[Dataset entries]
□ □ □ □ □ □ □

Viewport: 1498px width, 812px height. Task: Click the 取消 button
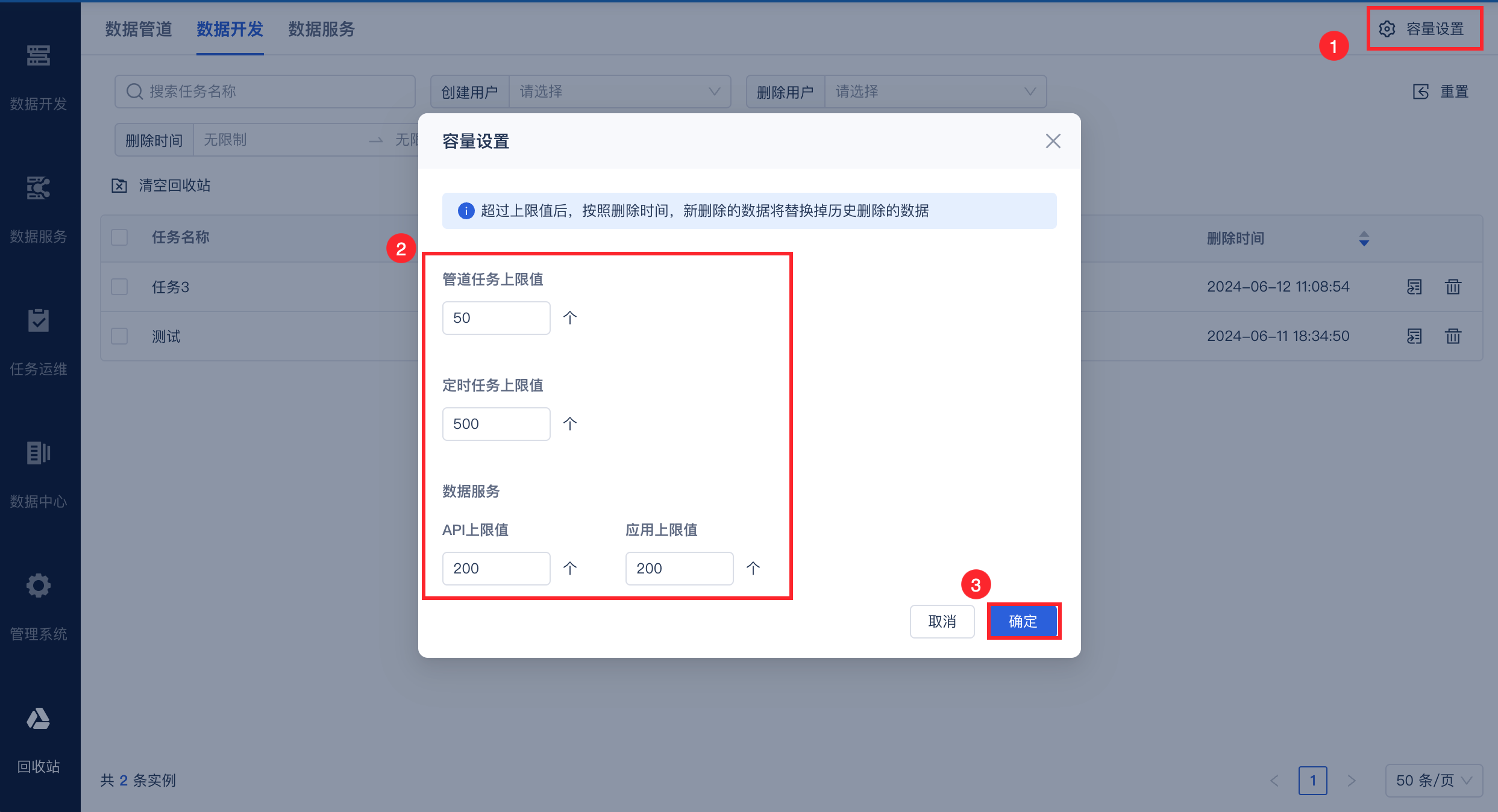942,621
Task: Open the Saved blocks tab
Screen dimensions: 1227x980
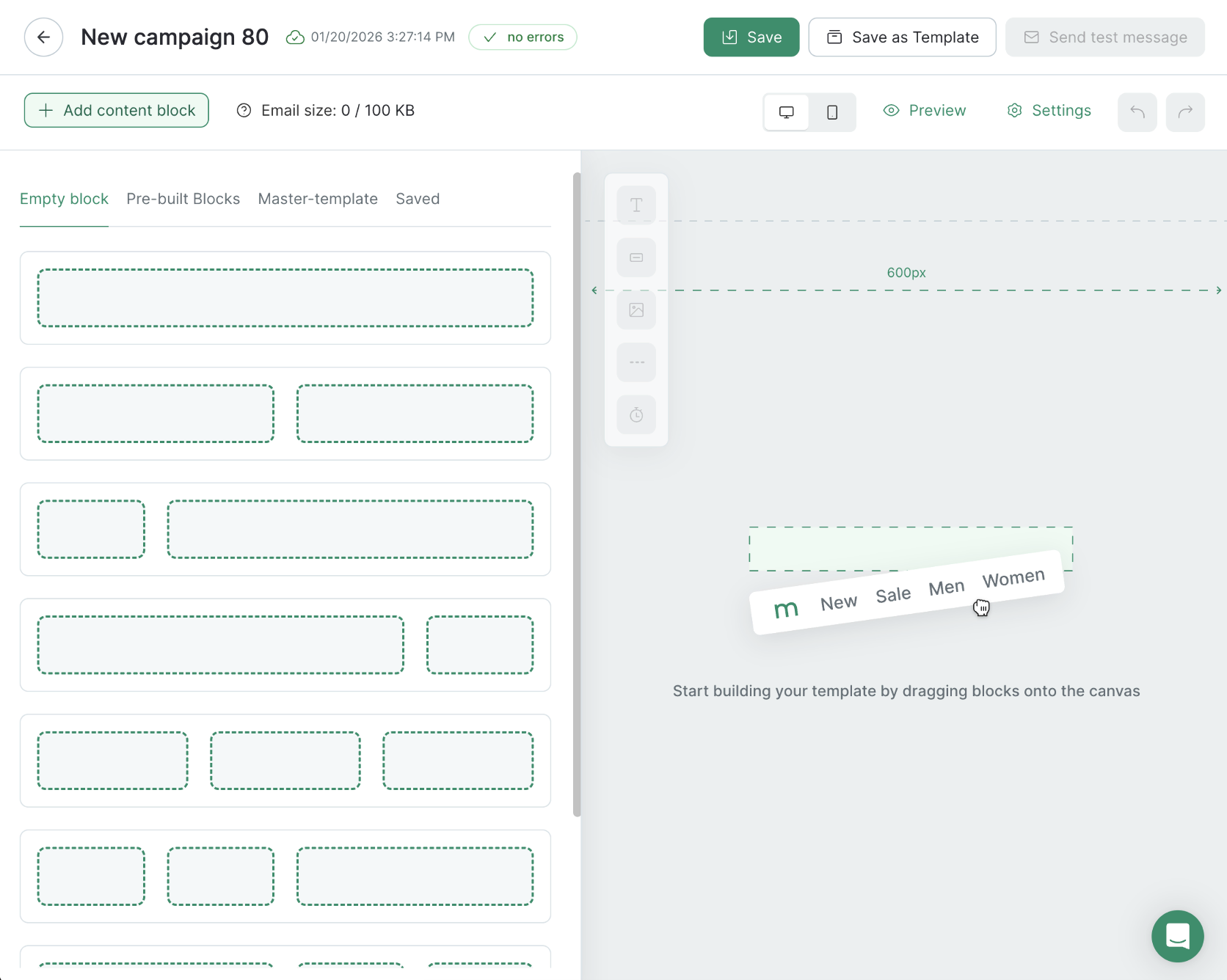Action: point(417,199)
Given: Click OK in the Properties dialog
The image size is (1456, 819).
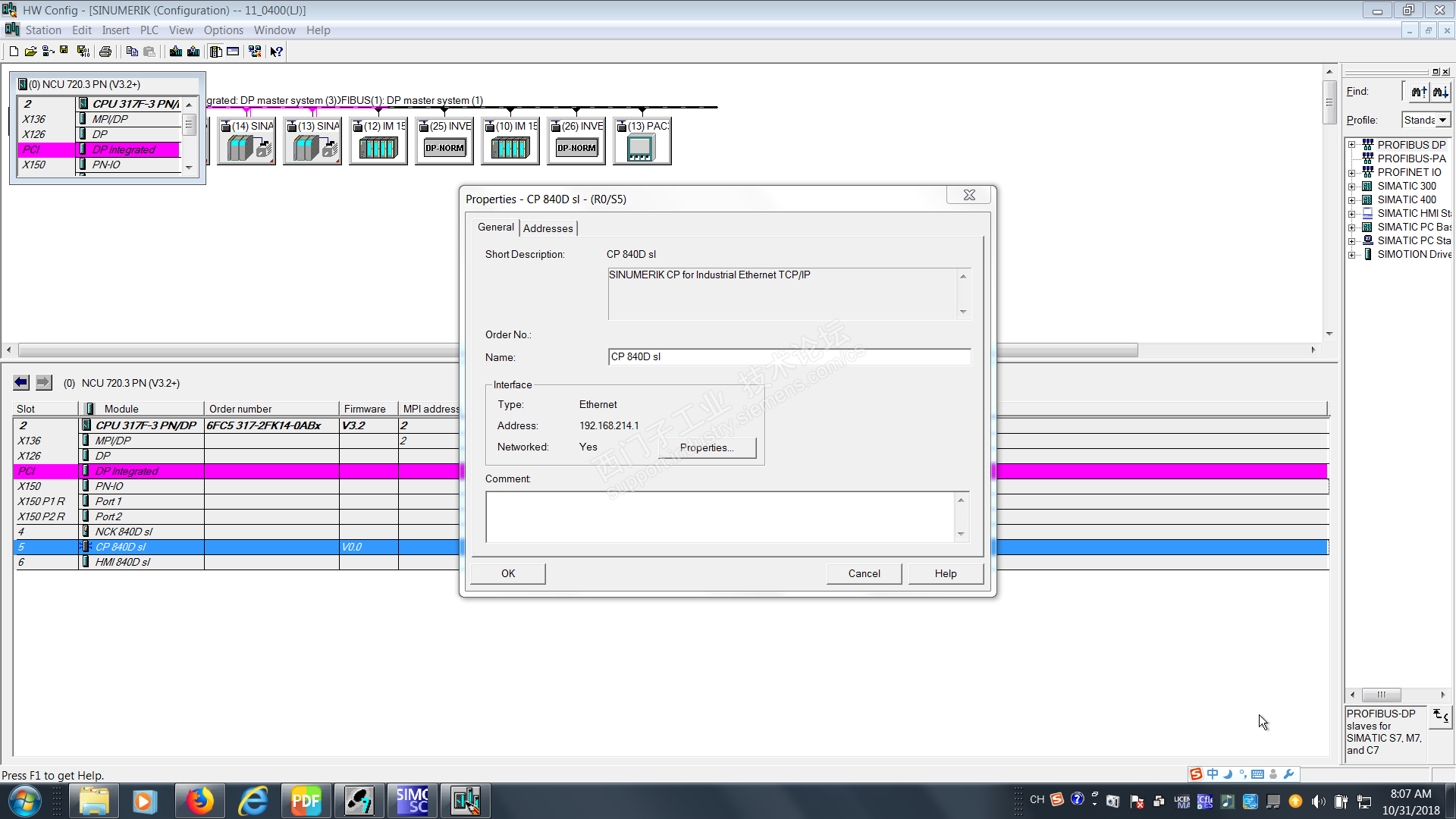Looking at the screenshot, I should click(x=507, y=573).
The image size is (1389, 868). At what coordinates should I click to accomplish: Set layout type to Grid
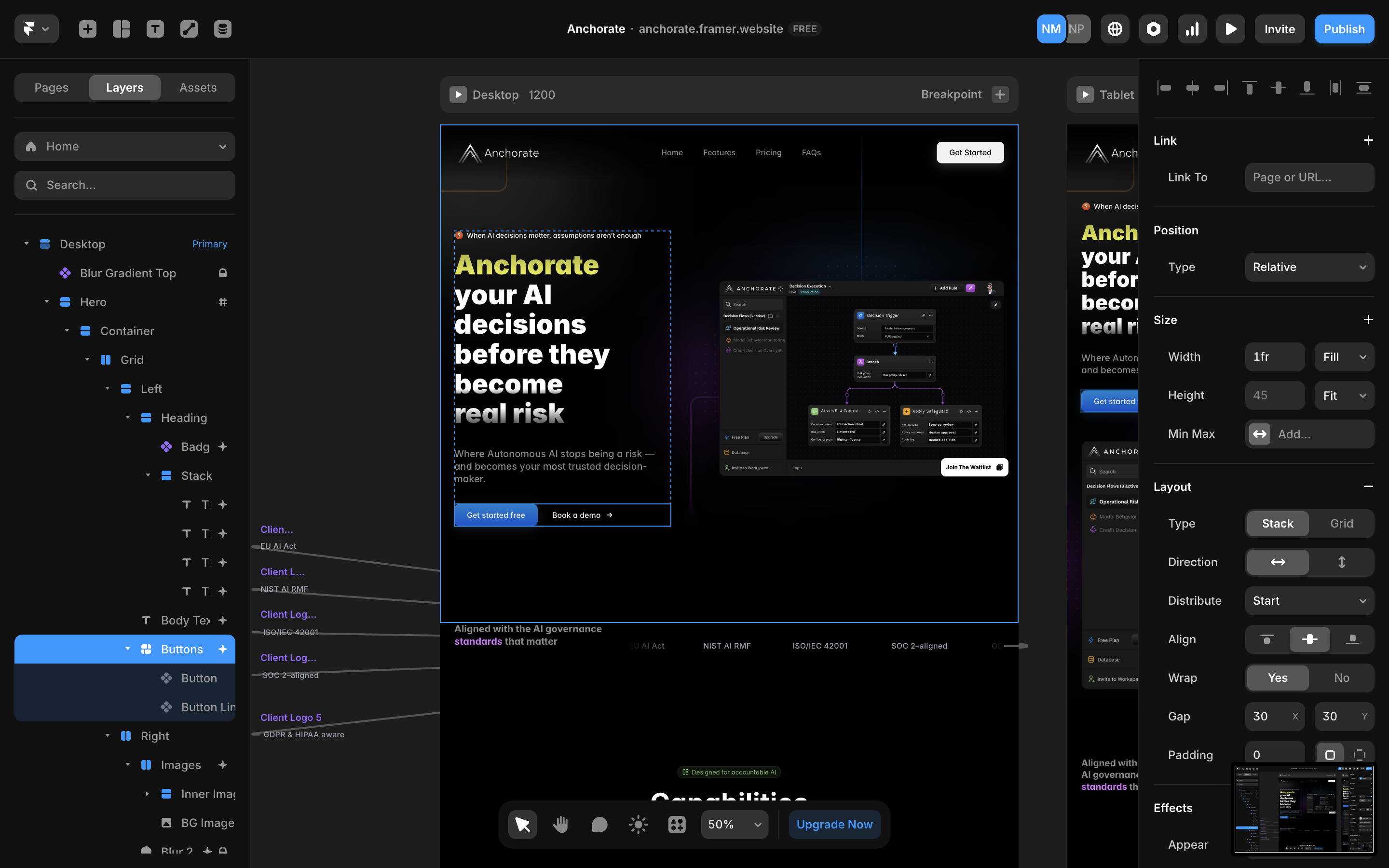click(1341, 524)

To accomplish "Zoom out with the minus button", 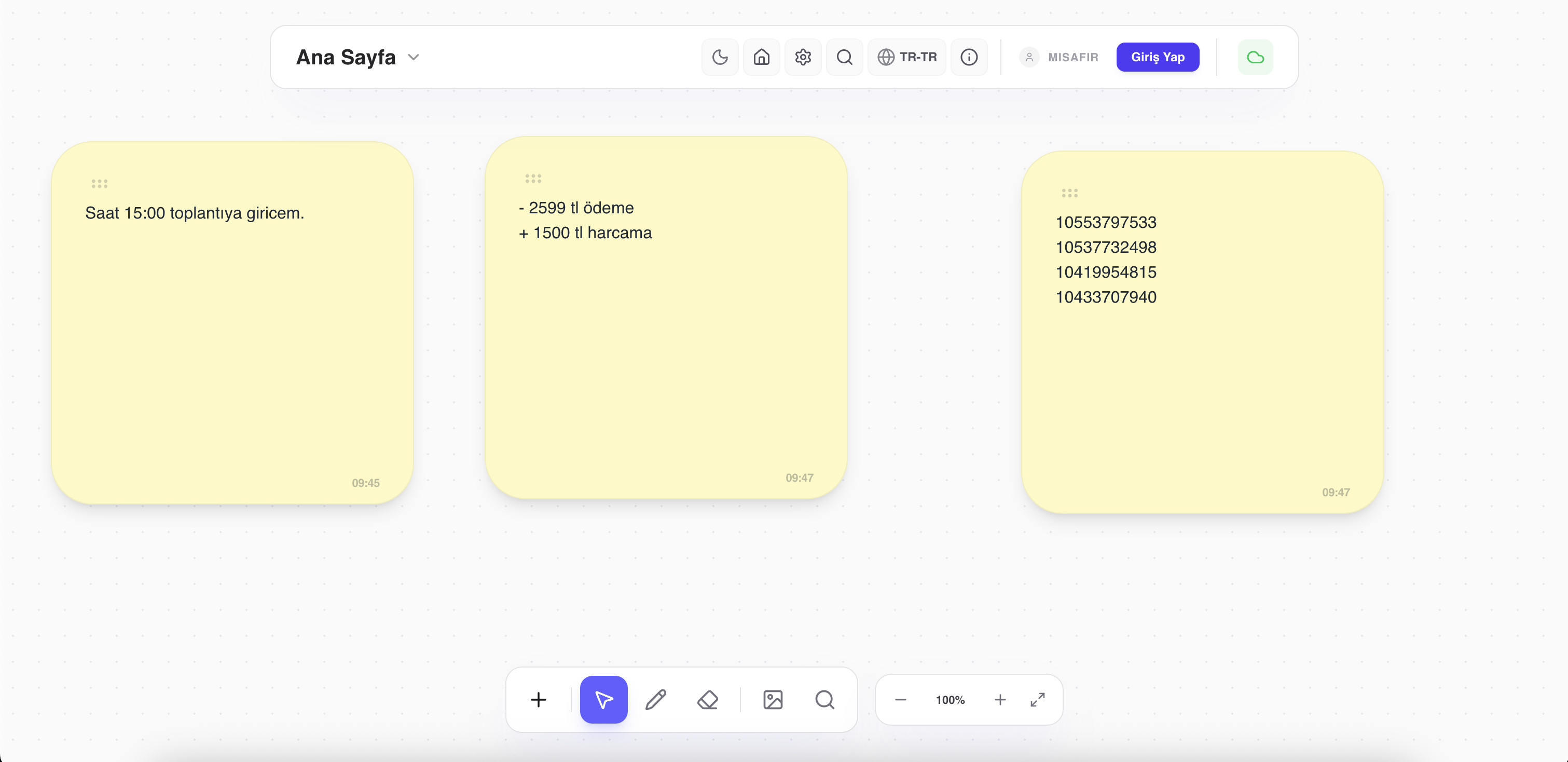I will pyautogui.click(x=900, y=699).
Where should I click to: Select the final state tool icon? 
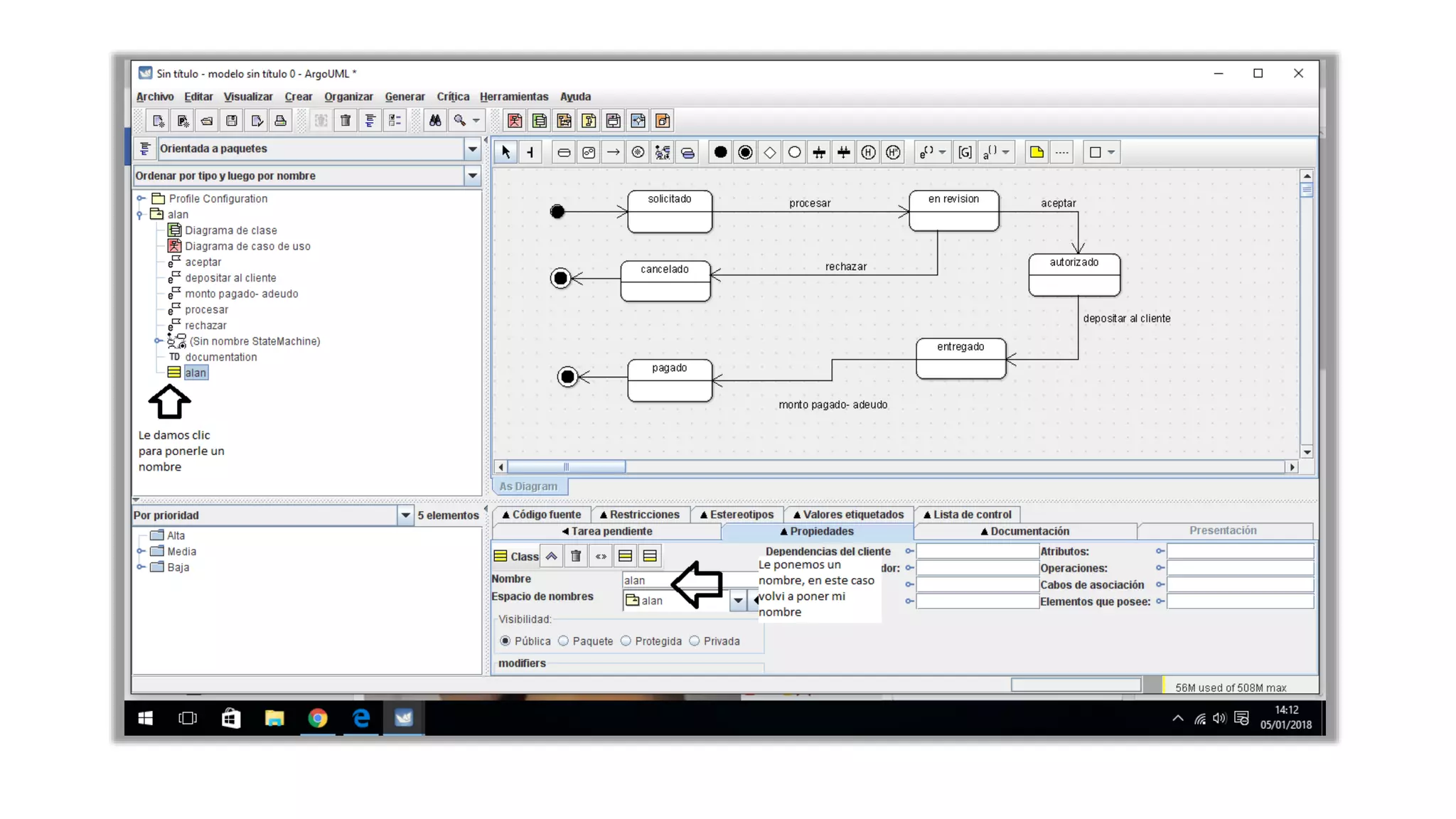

□ □ □ □ □ □ □

[ACTION ITEM]
Leaving every picture behind, retype the entries above exactly, from the first line through the line with "Given: Click OK in the Properties dialog", and stop there.

[SOLUTION TO THIS PROBLEM]
Viewport: 1498px width, 812px height. Task: Click the 取消 button
942,621
Task: Open the Saved blocks tab
Screen dimensions: 1227x980
Action: point(417,199)
Given: Click OK in the Properties dialog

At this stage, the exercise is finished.